Thank you! That is great code and exactly what I was looking for!
It stands in the context of http://www.business-intelligence-quotient.com/?p=66 "One pass SCD2 load: How to load a Slowly Changing Dimension Type 2 with one SQL Merge statement in Oracle" by Uli Bethke and http://www.kimballgroup.com/html/08dt/KU107_UsingSQL_MERGESlowlyChangingDimension.pdf "Design Tip #107 Using the SQL MERGE Statement for Slowly Changing Dimension Processing" by Warren Thornthwaite.
It's a pity, that SQL Server has a MERGE-Output clause, that Oracle lacks :-((
But here is your great workaround...
Thanks again
Kai Schubert

Anonymous said...

Hi,

it seems to me, that there is a little mistake in creating the dimension table dim_product:

Product dimension table: dim_product.

CREATE TABLE STG_PRODUCT....

Also the column list of the create statement have not all columns, which are necessary for the insert part of the merge statement.

data bob jr said...

Thank you for pointing that out. I had posted an updated version of the create table statement for the dim_product table.

Anonymous said...

When using the sequence, a PRODUCT_SID value is skipped when performing the Merge.

I worked around this by checking if the DIM_PRODUCT table is empty.

If empty then VALUES (S_DIM_PRODUCT.NEXTVAL

If not empty then VALUES (S_DIM_PRODUCT.NEXTVAL-1

Anonymous said...

Thank you. Its really nice code with great explanation. I am creating cursor with FULL Outer join between stage and dimension tables and then processing each rec. But wanted to give a try with merge statement.

Anonymous said...

What if more that one new records (for the same product id) come from the stage table?
Seems like from this code they both will have end date as 12/31/9999

Unknown said...

Smart solution! I believe with a little tweaking it can even work for hybrid T1/T2 dimensions.

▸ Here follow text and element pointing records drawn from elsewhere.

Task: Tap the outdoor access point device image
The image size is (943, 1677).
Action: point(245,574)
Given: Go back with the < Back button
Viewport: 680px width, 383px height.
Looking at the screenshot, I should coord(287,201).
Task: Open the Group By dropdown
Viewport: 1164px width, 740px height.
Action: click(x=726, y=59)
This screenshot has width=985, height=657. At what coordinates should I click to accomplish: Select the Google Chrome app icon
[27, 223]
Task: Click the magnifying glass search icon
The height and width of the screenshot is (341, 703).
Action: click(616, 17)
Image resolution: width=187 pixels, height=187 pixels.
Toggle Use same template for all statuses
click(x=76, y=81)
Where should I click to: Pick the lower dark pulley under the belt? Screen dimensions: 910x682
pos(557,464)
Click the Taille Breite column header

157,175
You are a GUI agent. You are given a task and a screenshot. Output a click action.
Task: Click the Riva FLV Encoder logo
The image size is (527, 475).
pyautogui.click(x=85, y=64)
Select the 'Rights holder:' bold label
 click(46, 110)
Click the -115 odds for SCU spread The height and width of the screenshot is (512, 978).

Vladimir Radojičić said...

Great code, thank you!
It is true that Oracle lacks MERGE-Output clause, that SQL Server has, but on the other hand, I like doing more with less :). If you don't need something, don't use it :).

Anonymous said...

thanks much!! awesome solution!!

Anonymous said...

awesome solution!! really improves the performance..

Anonymous said...

"As you can see, we have two rows for product_id 1, and one row for the new record, product_id 3. Also, at the end of the row, you can also see that the scd_record_type_id column has two ids for product id 1. One is 2 and the other one is 1."

Sorry, that's not what the listing above this sentence depicts:

1. The last column is calles SCD_ROW_TYPE_ID, not SCD_RECORD_TYPE_ID.
2. For both records with product_id 1, this SCD_ROW_TYPE_ID has a value of 2, although - according to your explanation - one of the records is to be inserted and one is to be updated.
3. The effective date of the record to-be-inserted should be after the effective date of its temporal predecessor.
4. Referring to the same listing; none of the attributes of Product ID 1 has changed in the Stage Table. So it is not necessary at all to create a new record in the Dimension Table.

Anonymous said...

What if there is no date or flag column in the source? Can we still achieve SCD using Oracle MERGE statement? or is there any alternate way to achieve it?

Anonymous said...

Can we implement this when we have multiple changes ? like for 1 iteration we have 2 different values for a single product. can you modify the solution in that scenario?
Thanks in advance.